Leur démarche est de se faire connaître des noctambules lausannois: «On discute, on se présente et on explique ce que l’on fait aux gens que l’on croise pour qu’ils sachent que notre équipe existe», précise Vincent Léchaire.
«Nous avons deux objectifs principaux, d’abord la réduction des incivilités, tout ce qui a trait aux déchets, au bruit, aux déprédations et aux débuts de bagarre, et ensuite, la réduction des risques liés à la fête comme les grosses alcoolisations, la prise de drogues et les mises en danger comme l’ivresse au volant», poursuit le responsable.
Un terrain de confiance
Les correspondants de nuit ne sont pas assermentés, ils n’ont aucun pouvoir de police et ne sont pas là pour sanctionner les groupes de fêtards. «L’idée, c’est de construire un terrain de confiance avec eux, on ne fait pas dans la dénonciation». Cependant, si la situation le demande, ils appelleront les forces de l’ordre pour une intervention, mais cela n’est jamais arrivé pour l’instant.
Leur mode d’opération est simple, si les groupes ont l’air tranquilles ou peu réceptifs, ils ne vont pas au contact: «Si on ne le sent pas, on évite d’aller vers eux, il ne faut pas qu’ils pensent que l’on essaie de s’introduire dans leur cercle.
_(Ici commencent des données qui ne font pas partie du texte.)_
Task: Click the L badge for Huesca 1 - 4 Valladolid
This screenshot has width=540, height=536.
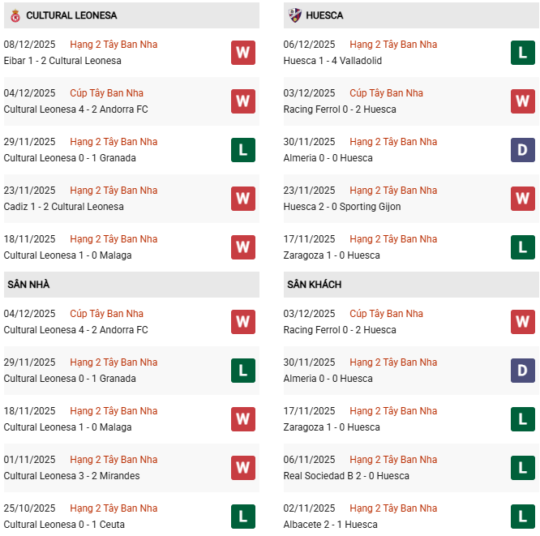Action: tap(522, 53)
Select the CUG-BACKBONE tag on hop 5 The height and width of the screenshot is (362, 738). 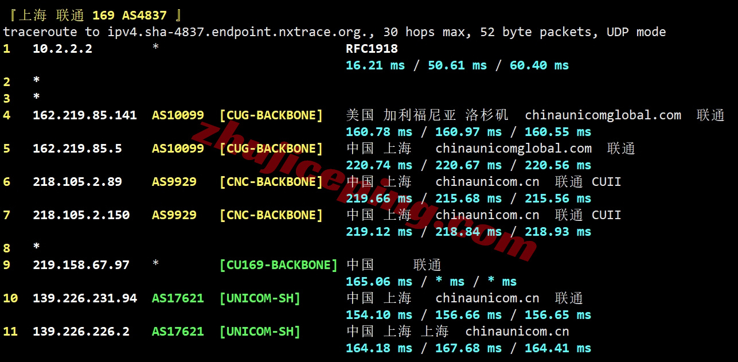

Ça ne sert à rien d’aller au contact pour rien. Il faut être «chill» avec eux mais avoir du répondant», confie un membre de l’équipe, «l’expérience fera qu’on réagira plus finement dans la rue, ça demande du feeling». Il n’est pas toujours nécessaire d’intervenir dans les situations de disputes ou de début de bagarre. «Parfois, le fait que nous soyons sobres et présents suffit à faire redescendre la pression des noctambules et à désamorcer les situations potentiellement dangereuses», poursuit l’équipe. De plus, ils n’interviennent pas non plus devant les clubs et les bars. «Nous laissons cela aux agents de sécurité engagés pour ça. On ne veut pas que les gérants pensent que nous nous en occupons et cessent d’assurer eux-mêmes la sécurité», explique Vincent Léchaire.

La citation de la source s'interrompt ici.